Choose the simplified form of the following expression: \( (4 x-7)^{2}-(x+5)^{2} \) \( 15 x^{2}+66 x-24 \) \( 17 x^{2}-46 x+24 \) \( 17 x^{2}-23 x+24 \) \( 15 x^{2}-66 x+24 \)

To simplify the expression \( (4x - 7)^{2} - (x + 5)^{2} \), we can apply the difference of squares formula, which states that \( a^{2} - b^{2} = (a - b)(a + b) \).

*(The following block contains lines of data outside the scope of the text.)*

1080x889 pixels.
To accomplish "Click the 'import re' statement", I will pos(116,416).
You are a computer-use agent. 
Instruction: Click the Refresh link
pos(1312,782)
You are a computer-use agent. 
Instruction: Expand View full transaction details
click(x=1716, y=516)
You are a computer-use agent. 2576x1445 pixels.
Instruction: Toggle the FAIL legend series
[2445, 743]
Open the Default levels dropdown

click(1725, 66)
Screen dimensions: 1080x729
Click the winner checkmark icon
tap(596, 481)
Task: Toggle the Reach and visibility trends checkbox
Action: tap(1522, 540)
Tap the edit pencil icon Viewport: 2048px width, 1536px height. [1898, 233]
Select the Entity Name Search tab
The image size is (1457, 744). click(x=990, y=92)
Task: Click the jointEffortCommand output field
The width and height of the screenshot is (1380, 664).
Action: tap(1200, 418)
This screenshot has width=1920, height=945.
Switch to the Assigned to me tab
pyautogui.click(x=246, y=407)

Letting \( a = 4x - 7 \) and \( b = x + 5 \), we find: 1. **Calculate \( a - b \)**: \[ a - b = (4x - 7) - (x + 5) = 4x - 7 - x - 5 = 3x - 12 \] 2. **Calculate \( a + b \)**: \[ a + b = (4x - 7) + (x + 5) = 4x - 7 + x + 5 = 5x - 2 \] So the expression becomes: \[ (3x - 12)(5x - 2) \] Now we will expand this product: \[ = 3x(5x) + 3x(-2) - 12(5x) - 12(-2) = 15x^{2} - 6x - 60x + 24 = 15x^{2} - 66x + 24 \] Thus, the simplified form of the expression \( (4x - 7)^{2} - (x + 5)^{2} \) is: \[ \boxed{15x^{2} - 66x + 24} \] So the correct answer among the options provided is \( 15 x^{2} - 66 x + 24 \).